Caribbean society: Elite networks in Suriname

Book Title: The colonial state in the Caribbean: Structural analysis and changing elite networks in Suriname 1650–1920
Author: Marten Schalkwijk
ISBN: 978-90-74897-60-0
Publisher: Amrit, Den Haag, 2011, 499 p., €25.00*
*Book price at time of review

Reviewer: Franklin Jabini1
Affiliation: 1Postgraduate School,South African Theological Seminary, South Africa
Postal address: 61 Wessels Road, Rivonia 2128, South Africa
How to cite this book review: Jabini, F., 2013, ‘Caribbean society: Elite networks in Suriname’, Verbum et Ecclesia 34(1), Art. #796, 1 page. http://dx.doi.org/10.4102/ve.v34i1.796
Copyright Notice: © 2013. The Authors. Licensee: AOSIS OpenJournals. This is an Open Access article distributed under the terms of the Creative Commons Attribution License, which permits unrestricted use, distribution, and reproduction in any medium, provided the original work is properly cited.

Book Review
Open Access

Marten Schalkwijk completed his dissertation in sociology at Cornell University in the United States of America in 1994. Currently he is a professor at the Anton De Kom Universiteit in Suriname. The dissertation was published almost two decades after it was first written.

The dissertation studies five elite networks during five periods of approximately 30 years apart in the history of Suriname (1795, 1830, 1860, 1890 and 1920). The dissertation comprises ten chapters: Chapters 1 to Chapter 3 (pp. 18–131) lay the theoretical foundation of the study. Thereafter the five elite networks are discussed (pp. 132–430): Plantation economy and planters (ch. 4), The coercive nature of plantation society (ch. 5), Colonial constitutions, judges and bureaucrats (ch. 6), Civil society: Religion and voluntary associations (ch. 7) and The body politic: Representation and elite conflict (ch. 8). The work is summarised in Chapter 9 (State-society relations and overall elite structures), which is followed by conclusions in Chapter 10.

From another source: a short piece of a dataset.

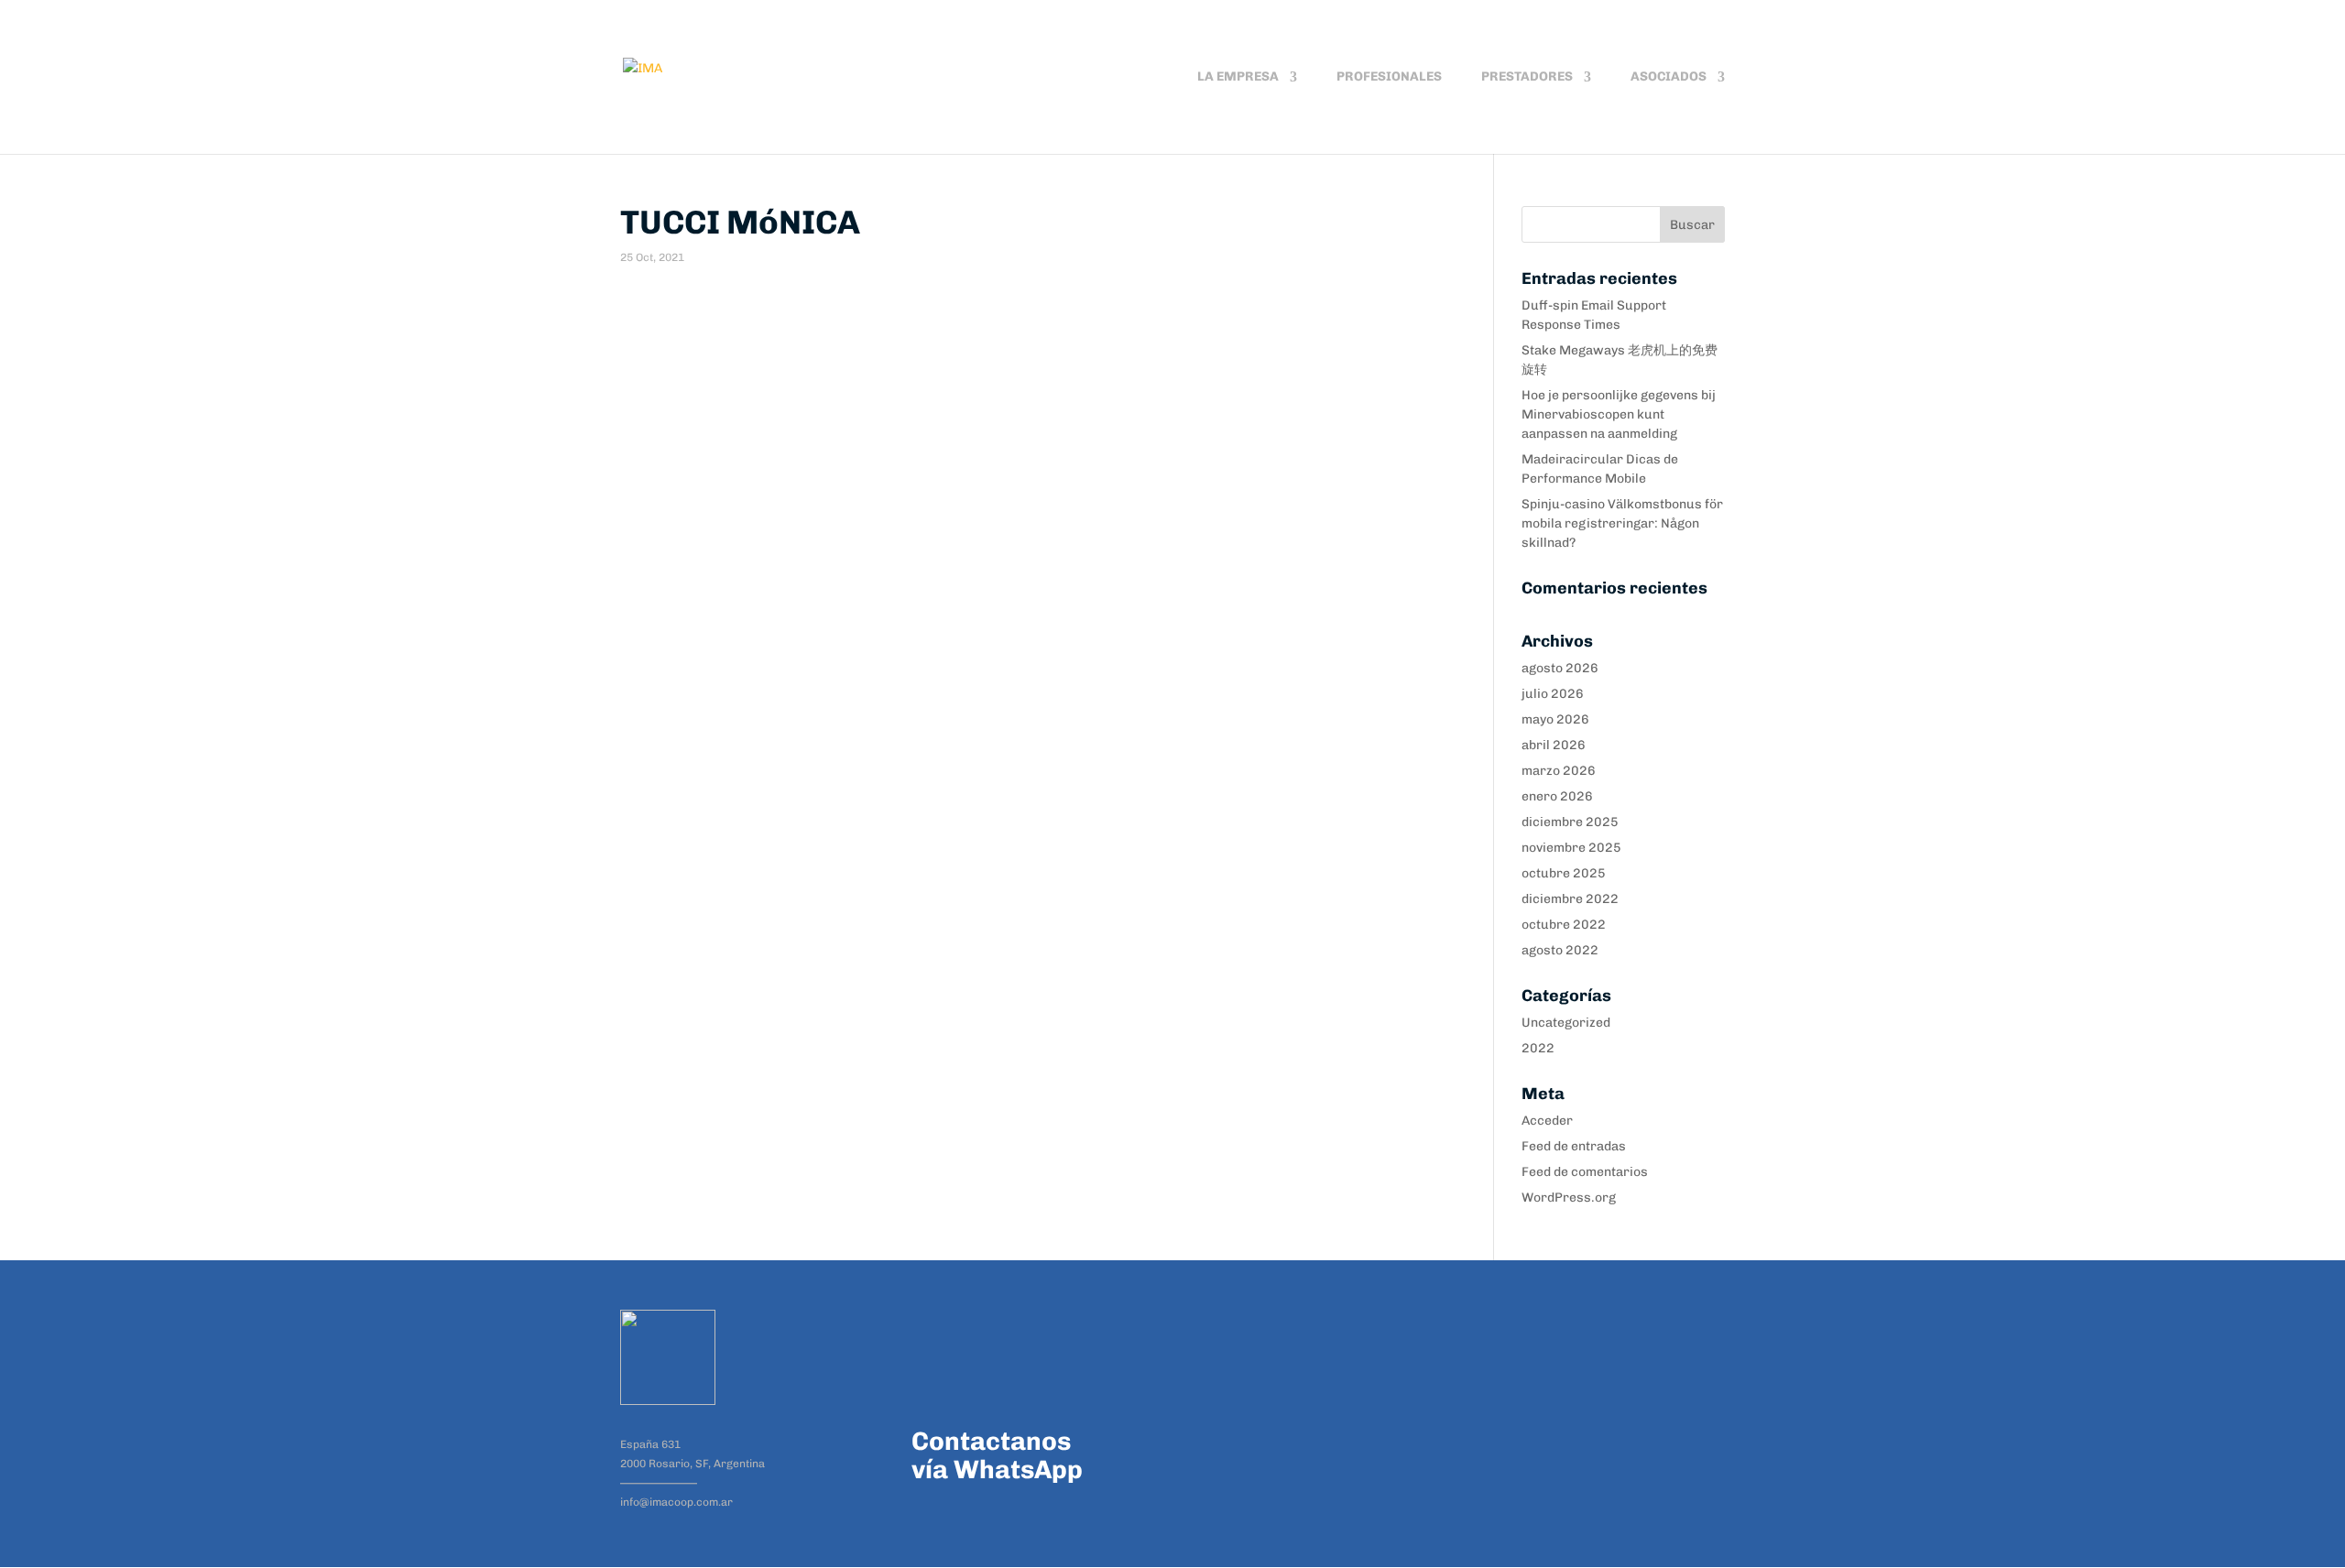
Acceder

The dissertation touches upon an important area in the history of racial and social relationships in Suriname. In his first chapter Schalkwijk sets the stage when he argues that ‘[t]owards the 18th century most, if not all, Caribbean societies developed into elite or class societies, with a ruling white minority and a black majority of workers’ (p. 18). Amongst the White minority, there was a network of elite groups that dominated the affairs of the whole colony:

At the outset of colonization European feudal organization gave pre-eminence to the owners and their agents. The top planters quickly developed into a new economic and political elite that resembled a Marxian Ruling Class. (p. 456)

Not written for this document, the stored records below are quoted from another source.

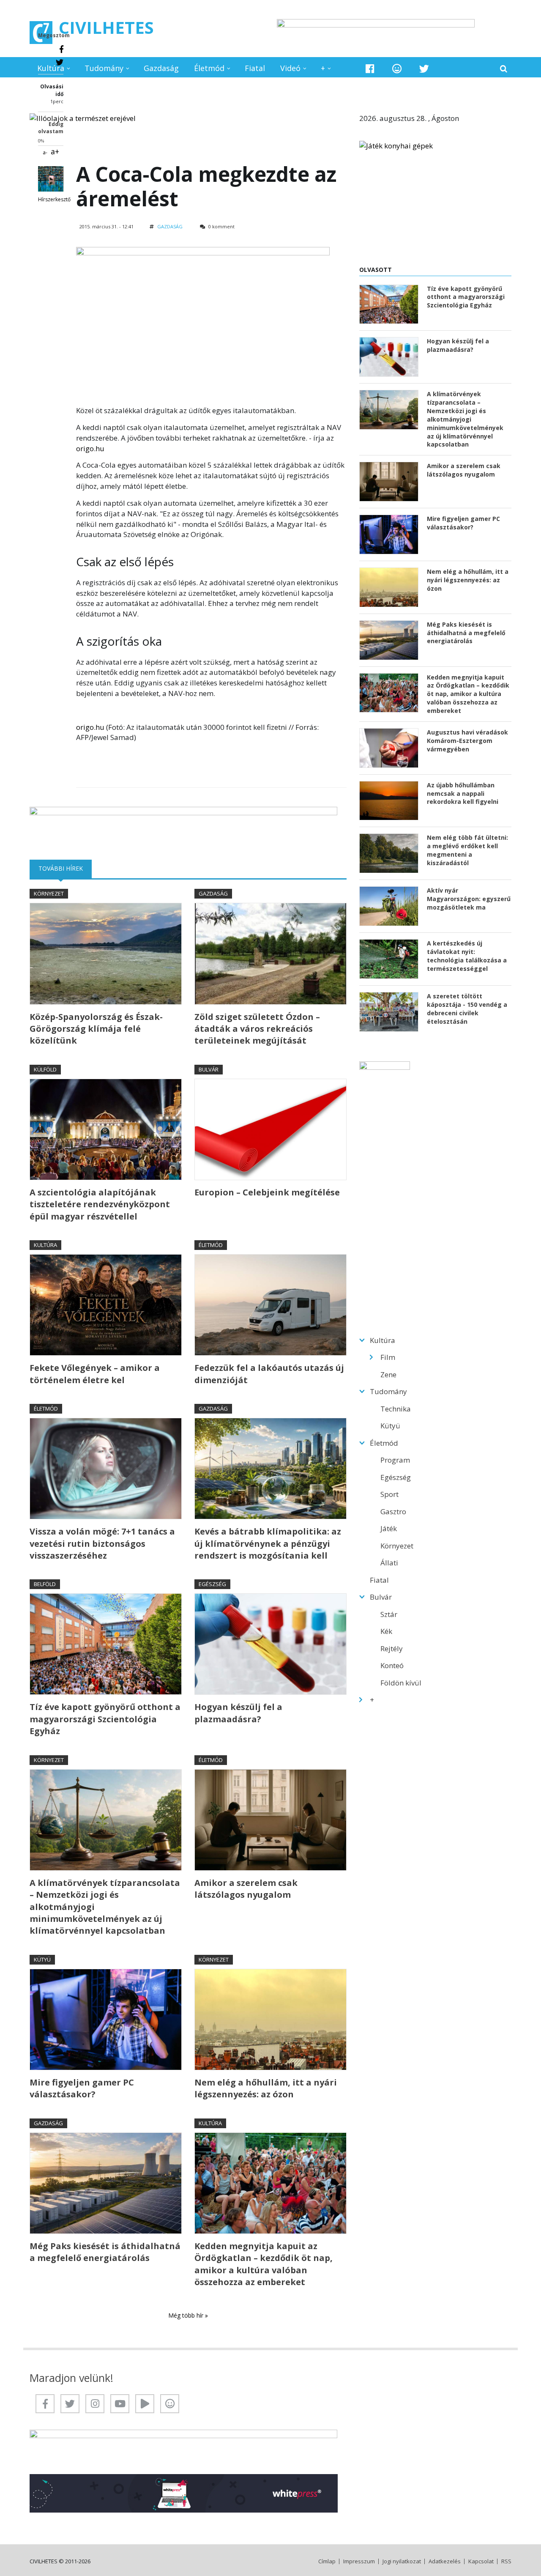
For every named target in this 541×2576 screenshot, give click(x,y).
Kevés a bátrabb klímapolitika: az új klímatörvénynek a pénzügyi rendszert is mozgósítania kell (267, 1543)
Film (387, 1357)
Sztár (388, 1614)
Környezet (49, 893)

An analysis of this topic within the African context may reveal similar conclusions, even after the postcolonial era, with a small group of political or religious loyalists ruling the majority.

Readers of this journal will particularly be interested in Chapter 7, in which Schalkwijk studies religion and voluntary associations in civil society. He concludes for example that in 1831 the social elite was made up of 15 people, headed by the attorney-general, followed by the Reformed and the Lutheran ministers. Each sat on four or more boards of voluntary associations (p. 330). With regard to the religious elite he says:

A more neutral way to draw boundaries of the religious elite is to define all those in the highest religious offices or boards as such. The two top planters in 1830 were Lutherans, while the number three planter was Catholic. (p. 331)

Religious leaders seem to have been very influential in the colonial society. The elite network of a minority left its mark on Surinamese society.

The study has 1920 as its terminus ad quem. This leaves room for follow-up research. In 1948, Suriname was given home rule; it became an independent part of the kingdom of the Netherlands. It gained its independence from the Netherlands in 1975. Between 1980 and 1987 it was ruled by the military, who came to power after a coup. Research investigating how things have changed since the 1920s and whether or not there is a new elite minority would be a fitting continuation of Schalkwijk’s work. The publication of this work is a major contribution to the study of Caribbean society.